I'm also in a corporate network under a proxy. Any pointers on how to debug this further is appreciated. As of now I have reached a dead end on how to proceed on this. Asking in the kubernetes slack channels have also produced zero results!
/usr/bin/flanneld -etcd-endpoints=
That line is the source of your troubles, assuming you didn't elide the output before posting it. Your situation is made worse by etcd running on non-standard ports, but thankfully I think the solution to both of those is actually the same fix.

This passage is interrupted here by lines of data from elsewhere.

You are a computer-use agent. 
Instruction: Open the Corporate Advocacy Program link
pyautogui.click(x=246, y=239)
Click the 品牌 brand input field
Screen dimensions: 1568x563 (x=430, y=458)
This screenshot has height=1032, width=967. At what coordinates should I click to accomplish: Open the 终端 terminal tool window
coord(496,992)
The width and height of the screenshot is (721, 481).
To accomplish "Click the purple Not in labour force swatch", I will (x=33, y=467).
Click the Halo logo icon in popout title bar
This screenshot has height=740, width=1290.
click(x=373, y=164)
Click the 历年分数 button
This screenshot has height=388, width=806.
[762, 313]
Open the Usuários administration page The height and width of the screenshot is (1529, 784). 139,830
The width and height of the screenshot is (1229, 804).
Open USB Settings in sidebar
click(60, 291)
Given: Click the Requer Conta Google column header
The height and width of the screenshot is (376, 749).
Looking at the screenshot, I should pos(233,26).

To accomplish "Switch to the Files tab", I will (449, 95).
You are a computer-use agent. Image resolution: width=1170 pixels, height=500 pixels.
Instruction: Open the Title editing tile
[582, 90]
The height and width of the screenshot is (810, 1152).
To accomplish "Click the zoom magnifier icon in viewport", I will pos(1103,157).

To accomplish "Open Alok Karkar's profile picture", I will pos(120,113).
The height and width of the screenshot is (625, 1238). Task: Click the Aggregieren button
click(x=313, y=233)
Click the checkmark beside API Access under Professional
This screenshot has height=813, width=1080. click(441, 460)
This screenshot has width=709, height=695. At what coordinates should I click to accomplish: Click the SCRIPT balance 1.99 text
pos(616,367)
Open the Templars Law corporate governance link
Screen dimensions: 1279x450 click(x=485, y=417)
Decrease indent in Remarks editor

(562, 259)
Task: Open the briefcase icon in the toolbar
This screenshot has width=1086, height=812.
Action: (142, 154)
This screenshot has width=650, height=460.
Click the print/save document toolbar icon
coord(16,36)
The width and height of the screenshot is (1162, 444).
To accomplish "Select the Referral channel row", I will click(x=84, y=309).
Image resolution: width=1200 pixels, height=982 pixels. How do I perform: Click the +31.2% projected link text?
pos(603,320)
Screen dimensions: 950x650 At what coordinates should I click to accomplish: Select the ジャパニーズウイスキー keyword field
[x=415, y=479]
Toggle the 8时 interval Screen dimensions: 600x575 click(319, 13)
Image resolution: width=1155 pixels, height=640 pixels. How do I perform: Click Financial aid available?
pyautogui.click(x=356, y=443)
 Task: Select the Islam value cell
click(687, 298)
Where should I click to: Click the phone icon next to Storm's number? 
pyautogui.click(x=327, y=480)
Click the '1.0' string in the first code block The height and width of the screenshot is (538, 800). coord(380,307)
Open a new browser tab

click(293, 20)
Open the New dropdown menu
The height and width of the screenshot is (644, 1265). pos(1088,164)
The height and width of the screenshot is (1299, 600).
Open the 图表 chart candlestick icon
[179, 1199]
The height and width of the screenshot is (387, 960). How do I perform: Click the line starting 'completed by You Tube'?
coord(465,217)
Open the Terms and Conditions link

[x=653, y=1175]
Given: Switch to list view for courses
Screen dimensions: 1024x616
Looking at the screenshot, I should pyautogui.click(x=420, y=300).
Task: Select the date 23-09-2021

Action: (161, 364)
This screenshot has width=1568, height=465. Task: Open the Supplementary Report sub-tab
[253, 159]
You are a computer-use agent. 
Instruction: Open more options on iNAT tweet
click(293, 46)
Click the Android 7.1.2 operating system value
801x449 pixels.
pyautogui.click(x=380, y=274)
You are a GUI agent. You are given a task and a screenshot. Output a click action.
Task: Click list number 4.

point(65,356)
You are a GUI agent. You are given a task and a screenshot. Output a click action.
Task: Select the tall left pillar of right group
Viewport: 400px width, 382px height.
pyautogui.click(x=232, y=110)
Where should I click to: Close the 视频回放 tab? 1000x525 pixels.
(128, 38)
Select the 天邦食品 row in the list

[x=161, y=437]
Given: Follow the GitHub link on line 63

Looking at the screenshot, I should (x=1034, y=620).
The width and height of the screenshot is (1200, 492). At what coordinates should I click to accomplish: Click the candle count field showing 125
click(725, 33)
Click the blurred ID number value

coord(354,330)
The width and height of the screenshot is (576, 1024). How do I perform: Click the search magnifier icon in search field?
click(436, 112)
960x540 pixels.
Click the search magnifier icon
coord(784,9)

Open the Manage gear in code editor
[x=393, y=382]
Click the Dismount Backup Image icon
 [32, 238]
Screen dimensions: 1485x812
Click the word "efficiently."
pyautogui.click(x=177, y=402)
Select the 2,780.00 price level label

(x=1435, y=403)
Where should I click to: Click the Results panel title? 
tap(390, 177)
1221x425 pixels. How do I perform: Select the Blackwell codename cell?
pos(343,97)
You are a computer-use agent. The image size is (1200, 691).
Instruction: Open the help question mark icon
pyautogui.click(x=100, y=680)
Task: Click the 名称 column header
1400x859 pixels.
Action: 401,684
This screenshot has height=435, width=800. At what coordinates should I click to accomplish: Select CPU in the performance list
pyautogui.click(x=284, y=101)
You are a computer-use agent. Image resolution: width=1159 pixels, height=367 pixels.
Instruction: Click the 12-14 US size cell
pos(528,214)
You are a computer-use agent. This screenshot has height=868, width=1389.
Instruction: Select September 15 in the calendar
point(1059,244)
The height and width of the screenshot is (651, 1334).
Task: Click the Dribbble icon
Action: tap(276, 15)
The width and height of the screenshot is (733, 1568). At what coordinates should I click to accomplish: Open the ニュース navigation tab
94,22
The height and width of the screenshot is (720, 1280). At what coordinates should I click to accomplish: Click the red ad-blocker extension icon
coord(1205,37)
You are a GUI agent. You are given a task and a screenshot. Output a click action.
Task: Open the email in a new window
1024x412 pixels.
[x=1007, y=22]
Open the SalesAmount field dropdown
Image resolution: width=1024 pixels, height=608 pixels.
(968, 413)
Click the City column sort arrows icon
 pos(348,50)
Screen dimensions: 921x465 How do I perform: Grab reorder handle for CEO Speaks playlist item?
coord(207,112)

I would expect running systemctl cat flanneld.service (you may need sudo, depending on the strictness of your systemd setup) to output the unified systemd descriptor for flanneld, including any "drop-ins", overrides, etc, and if my theory is correct, one of them will be either Environment= or EnvironmentFile= and that's the place I bet flanneld.service expected to have ETCD_ENDPOINTS= or FLANNELD_ETCD_ENDPOINTS= (as seen here) available to the Exec.
So hopefully that file is either missing or is actually blank, and in either case you are one swift vi away from teaching flanneld about your etcd endpoints, and everything being well in the world again.